Rory Sutherland Rory Sutherland

Why Granada is the unfriendliest town on earth

issue 30 March 2013

The city of Granada is notable for several things. Most visitors go to see the Alhambra, or for a strange procession during Holy Week interesting chiefly for having provided fashion tips to the Ku Klux Klan. Judging by its Wikipedia entry, it is also home to Europe’s most eccentric twinning committee: its twin towns include Aix-en-Provence, Freiburg, Marrakech and Sneinton, a suburb of Nottingham whose attractions extend to a moderately interesting windmill.

Its other distinction is that it is the unfriendliest place I have ever been. Granada’s hospitality industry seems to have improved little since 1936, when locals celebrated the return of Federico Garciá Lorca by shooting him and dumping his body by a road. Gaining admission to the Alhambra required presenting various forms of identification to scowling officials. The cafés and restaurants seemed to resent the fact that customers were cluttering their tables. My daughters, then toddlers, who received rapturous affection on Italian holidays, were treated like the twin girls in The Shining.

Why? To a game theorist or cybernetician the explanation is simple. Almost everyone goes to Granada for a day, and only once. You take a coach from the coast, do the Alhambra, eat lunch and bugger off back to Marbella. No Granada restaurant has any prospect of repeat business. Why be nice to anyone if there is no chance they will come back? Tourists also pose little reputational risk. A restaurateur in my home town knows that should he cheat me, I will tell my friends not to eat there. With tourist restaurants (I visited Granada in the days before Trip-Advisor) no such feedback loop existed. The restaurateur sees each visitor not as a possible source of repeat custom but as a sucker to be fleeced.

One conclusion to be drawn from this is that rating technologies like Yelp, TripAdvisor and so forth are vitally important not only because they help us find good restaurants and hotels but also because they force restaurants and hotels to improve.

My wider conclusion is that capitalism only works when you can hurt the people who let you down. With no prospect of retaliation, there can be no trust. The means of retaliation may vary: you can use force (the Mafia is, in effect, TripAdvisor with added violence), you can use legal means or you can boycott brands or encourage wider defection through word of mouth.

Capitalism goes wrong when the people who make regulatory decisions about ‘markets’ are economists not game theorists.
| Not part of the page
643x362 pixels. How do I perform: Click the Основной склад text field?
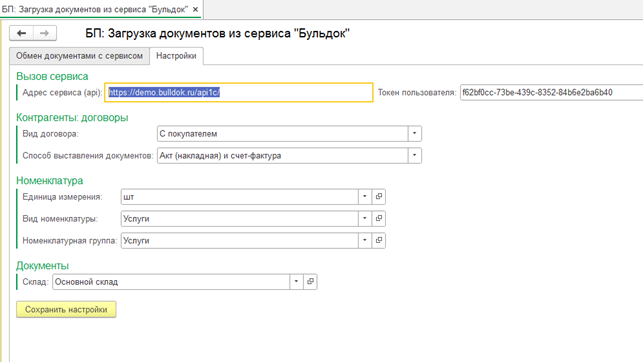[171, 282]
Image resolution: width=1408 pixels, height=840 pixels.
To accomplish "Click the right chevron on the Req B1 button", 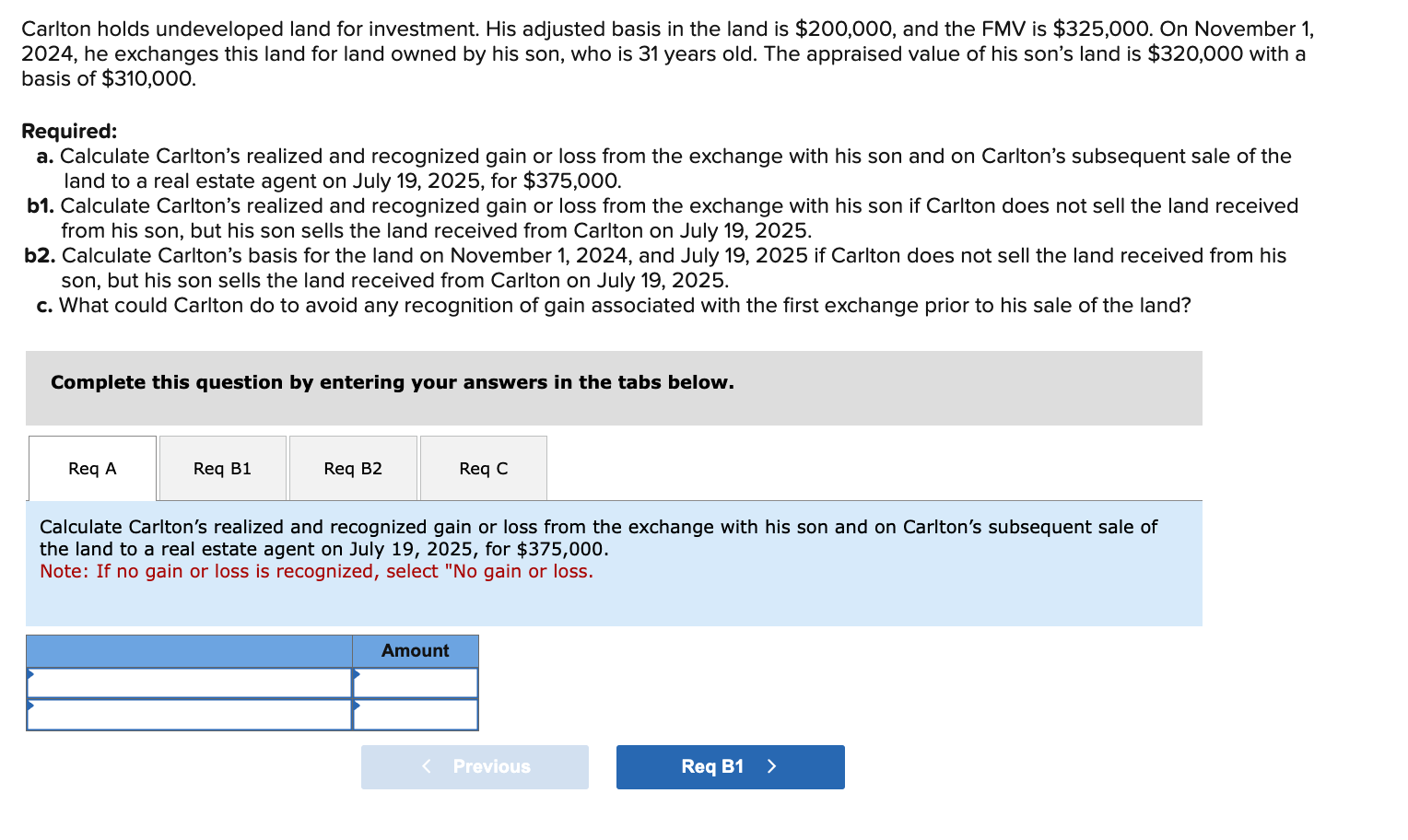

Economists naively believe that trust and reputation are givens, and that ‘markets’ are about pure efficiency. In the pursuit of efficiency, they create abstract ‘markets’ which are not markets at all, since the pursuit of efficiency breaks the tacit feedback mechanisms that capitalism needs to stay honest and to improve.

Beef labelled ‘Bob Smith & Sons, Butcher’ is almost certainly beef. Bob risks losing his livelihood (and his good name) if he doctors it. Unbranded beef bought in ‘efficiently aggregated’ anonymous markets becomes horse. When nobody’s name is linked to a product, why should anyone care?

Big banks are no doubt more ‘efficient’ than small building societies — but at the cost of losing any connection with (or obligation towards) the people they lend to. Again, ‘efficiency’ grows at the price of feedback.

So we can never restore trust in the banking sector until some bankers are seen to get hurt. Not the ‘economically efficient’ fines paid by employers to regulators, but prison: orange overalls, slopping out and shower -anxiety.

In the Middle Ages they would have burned 50 random bankers in the town square: normal business would have resumed the next day. You can’t trust anyone who is too big to jail.

Rory Sutherland is vice-chairman of Ogilvy Group UK.